A few days ago the weakly courier from France had brought her a line from Sir Percy, together with the promise that she should rest in his arms on the 1st of May. And Marguerite had come down to the creeper-covered cottage knowing that, despite obstacles which might prove insuperable to others, Percy would keep his word.
She had stolen out at dawn to wait for him on the pier; and sure enough, as soon as the May day sun, which had risen to-day in his glory as if to crown her brief happiness with warmth and radiance, had dissipated the morning mist, her yearning eyes had spied the smart white gig which had put off from the Day-Dream, leaving the graceful ship to await the turn of the tide before putting into port.
Since then, every moment of the day had been one of rapture. The first sight of her husband in his huge caped coat, which seemed to add further inches to his great height, his call of triumph when he saw her, his arms outstretched, there, far away in the small boat, with a gesture of such infinite longing that for a second or two tears obscured Marguerite's vision. Then the drawing up of the boat against the landing-stage; Percy's spring ashore; his voice, his look; the strength of his arms; the ardour of his embrace. Rapture, in truth, to which the thought of its brief duration alone lent a touch of bitterness.
But of parting again Marguerite would not think—not to-day, while the birds were singing a deafening pæon of joy; not while the scent of growing grass, of moist, travailing earth, was in her nostrils; not while the sap was in the trees, and the gummy crimson buds of the chestnuts were bursting into leaf. Not while she wandered up the narrow lane between hedges of blackthorn in bloom, with Percy's arm around her, his loved voice in her ear, his merry laughter echoing through the sweet morning air.
After that, breakfast in the low, raftered room—the hot, savoury milk, the home-baked bread, the home-churned butter. Then the long, delicious, intimate talk of love, and of yearnings, of duty and gallant deeds. Blakeney kept nothing secret from his wife; and what he did not tell her, that she easily guessed. But it was from the members of the League that she learned all there was to know of heroism and selflessness in the perilous adventures through which her husband passed with so light-hearted a gaiety.

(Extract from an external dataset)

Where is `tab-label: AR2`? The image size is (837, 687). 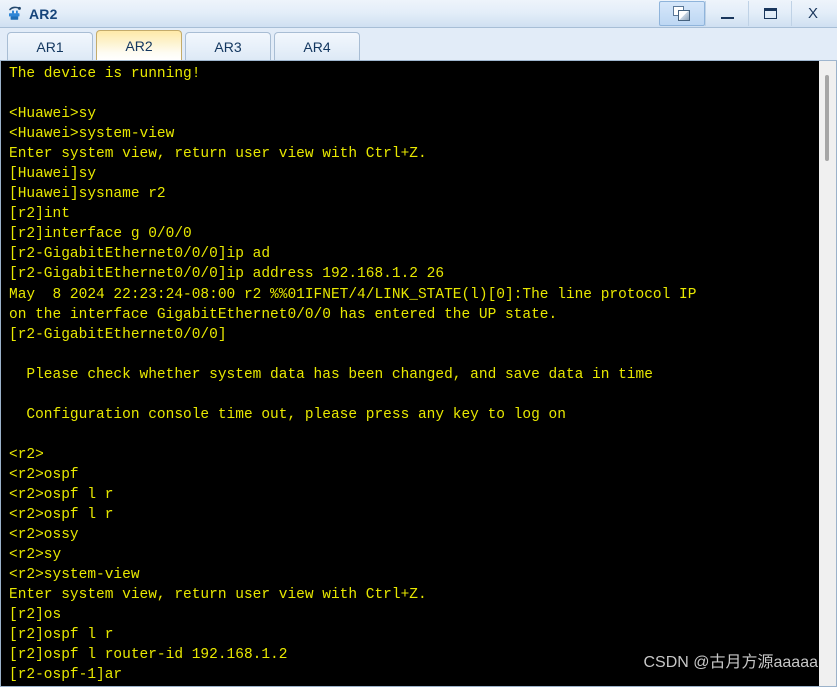 tab-label: AR2 is located at coordinates (139, 46).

"You should see me as an asthmatic reprobate, m'dear," he would say, with his infectious laugh. "And hear that cough! Lud love you, but I am mightily proud of that cough! Poor old Rateau does not do it better himself; and he is genuinely asthmatic."

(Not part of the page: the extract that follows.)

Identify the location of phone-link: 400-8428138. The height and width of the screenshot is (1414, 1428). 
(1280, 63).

He gave her an example of his prowess; but she would not allow him to go on. The sound was too weird, and conjured up visions which to-day she would fain forget.
"Rateau was a real find," he went on more seriously; "because he is three parts an imbecile and as obedient as a dog. When some of those devils are on my track, lo! the real Rateau appears and yours truly vanishes where no one can find him!"
"Pray God," she murmured involuntarily, "they never may!"
"They won't, m'dear, they won't!" he asserted with light-hearted conviction. "They have become so confused now between Rateau the coalheaver, the mysterious Scarlet Pimpernel, and the problematic English milor, that all three of these personalities can appear before their eyes and they will let 'em all escape! I assure you that the confusion between the Scarlet Pimpernel who was in the antechamber of Mother Théot on that fateful afternoon, and again at the Fraternal Supper in the Rue St Honoré, and the real Rateau who was at Mother Théot's while that same exciting supper party was going on, was so great that not one of those murdering reprobates could trust his own eyes and ears, and that we got away as easily as rabbits out of a torn net."